Stored data:
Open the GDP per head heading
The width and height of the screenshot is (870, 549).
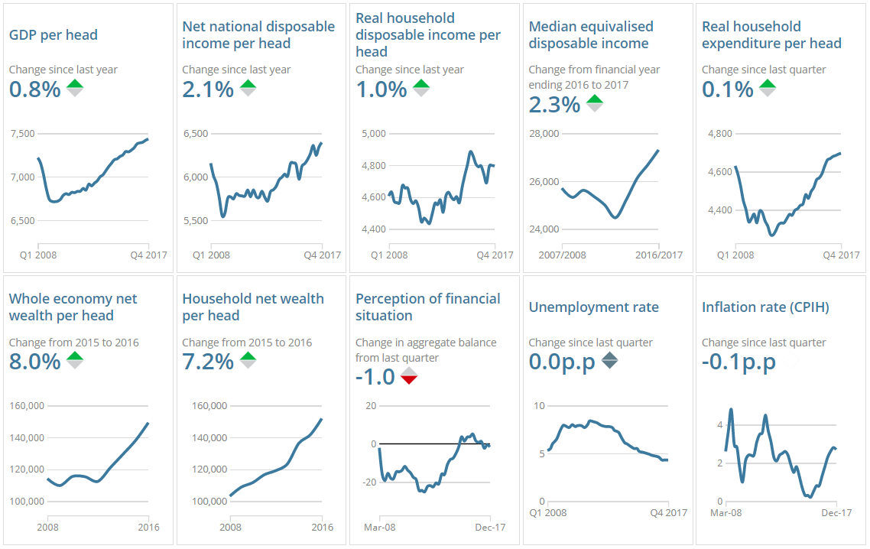click(x=54, y=35)
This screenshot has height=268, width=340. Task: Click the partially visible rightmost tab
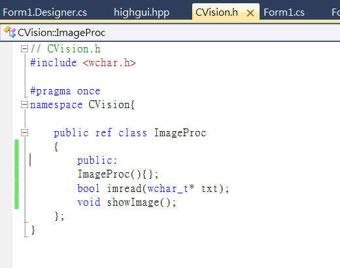point(335,12)
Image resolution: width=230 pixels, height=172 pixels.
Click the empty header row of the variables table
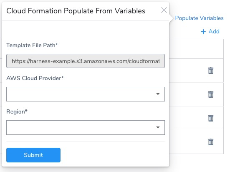pos(196,49)
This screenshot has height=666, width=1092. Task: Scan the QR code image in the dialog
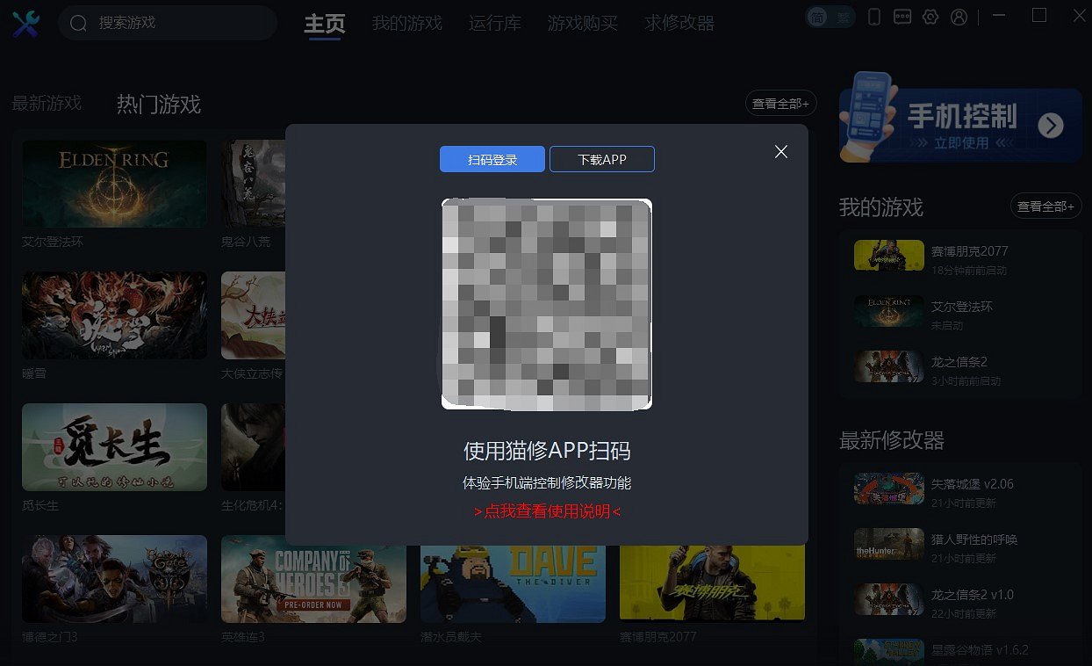pyautogui.click(x=546, y=305)
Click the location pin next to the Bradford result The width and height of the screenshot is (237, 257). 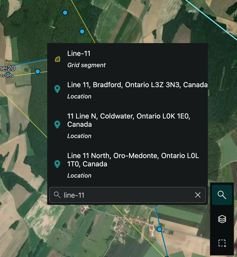(x=57, y=89)
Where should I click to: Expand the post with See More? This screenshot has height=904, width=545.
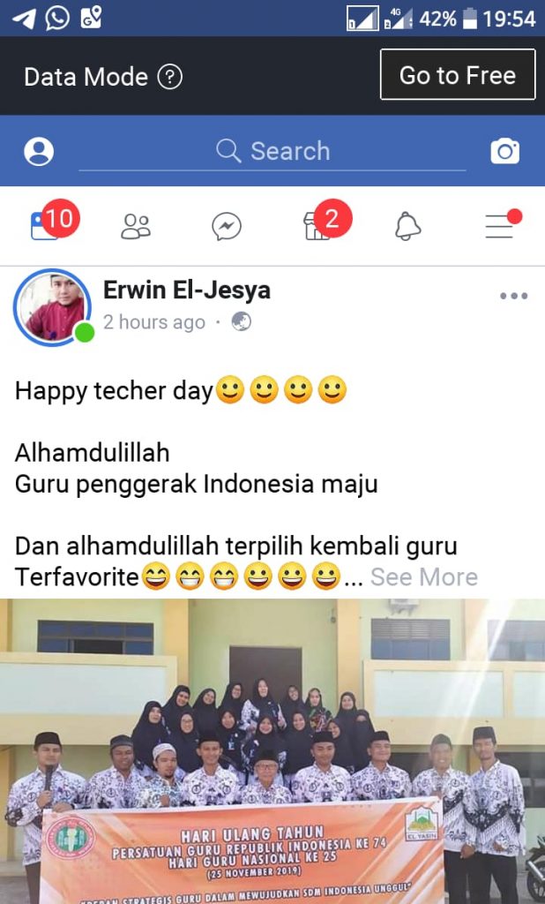(x=424, y=576)
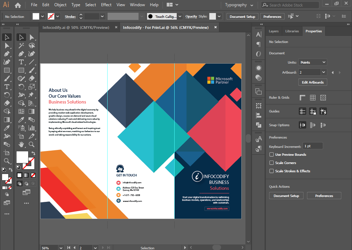Screen dimensions: 352x250
Task: Select the Type tool in the left toolbar
Action: click(x=7, y=87)
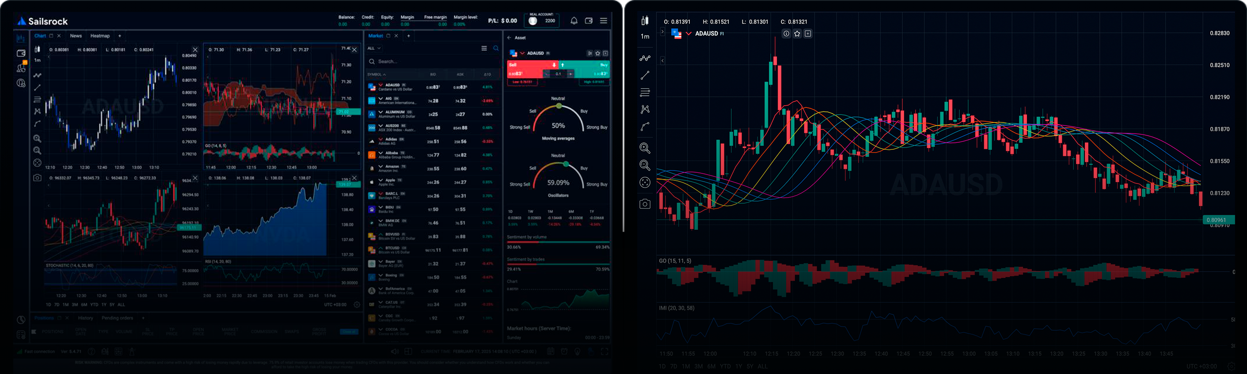Open the notifications bell in the header

coord(574,21)
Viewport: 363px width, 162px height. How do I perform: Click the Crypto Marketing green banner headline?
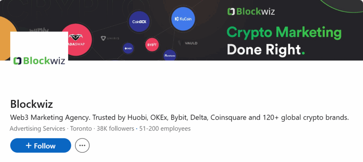tap(284, 33)
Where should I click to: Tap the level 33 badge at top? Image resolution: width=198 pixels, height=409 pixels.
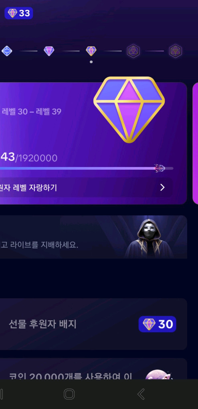18,13
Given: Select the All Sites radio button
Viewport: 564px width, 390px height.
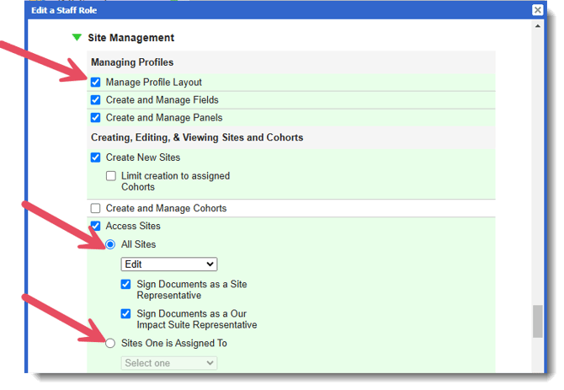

**INSTRUCTIONS TO FOLLOW:** Print once more, exactly, the lines from the one with "Where should I click to: Tap" through the last line of the data, both ends included, without any pictures.

**RESPONSE AREA:**
Where should I click to: Tap the level 33 badge at top? Image resolution: width=198 pixels, height=409 pixels.
18,13
Given: Select the All Sites radio button
Viewport: 564px width, 390px height.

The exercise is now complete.